▶ EXTRACTED DATA:
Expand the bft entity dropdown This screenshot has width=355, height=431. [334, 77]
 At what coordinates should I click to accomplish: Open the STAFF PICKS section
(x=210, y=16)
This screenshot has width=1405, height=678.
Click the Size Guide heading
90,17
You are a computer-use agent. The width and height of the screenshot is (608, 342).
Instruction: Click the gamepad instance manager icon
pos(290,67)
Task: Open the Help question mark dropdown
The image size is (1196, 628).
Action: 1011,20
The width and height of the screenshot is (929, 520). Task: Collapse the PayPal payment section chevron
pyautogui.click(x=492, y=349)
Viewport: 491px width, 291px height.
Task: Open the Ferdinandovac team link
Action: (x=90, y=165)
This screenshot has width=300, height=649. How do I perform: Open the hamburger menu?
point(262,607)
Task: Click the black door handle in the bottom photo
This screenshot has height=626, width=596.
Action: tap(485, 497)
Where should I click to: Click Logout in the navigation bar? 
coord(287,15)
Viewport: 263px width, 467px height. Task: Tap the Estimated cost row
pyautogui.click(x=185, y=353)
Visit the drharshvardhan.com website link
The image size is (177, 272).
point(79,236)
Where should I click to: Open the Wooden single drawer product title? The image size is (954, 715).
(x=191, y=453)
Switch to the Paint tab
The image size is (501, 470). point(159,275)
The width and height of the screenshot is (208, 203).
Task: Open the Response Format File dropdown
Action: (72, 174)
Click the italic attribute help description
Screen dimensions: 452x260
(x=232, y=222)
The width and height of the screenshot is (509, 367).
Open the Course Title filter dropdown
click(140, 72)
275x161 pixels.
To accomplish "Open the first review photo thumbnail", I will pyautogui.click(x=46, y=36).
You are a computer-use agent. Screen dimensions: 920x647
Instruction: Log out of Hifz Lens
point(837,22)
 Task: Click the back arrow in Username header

▶ ASSIGNMENT:
Copy each line above containing the string "photo".

▶ PROBLEM SOLUTION:
Task: Click the black door handle in the bottom photo
To accomplish "Open the first review photo thumbnail", I will pyautogui.click(x=46, y=36).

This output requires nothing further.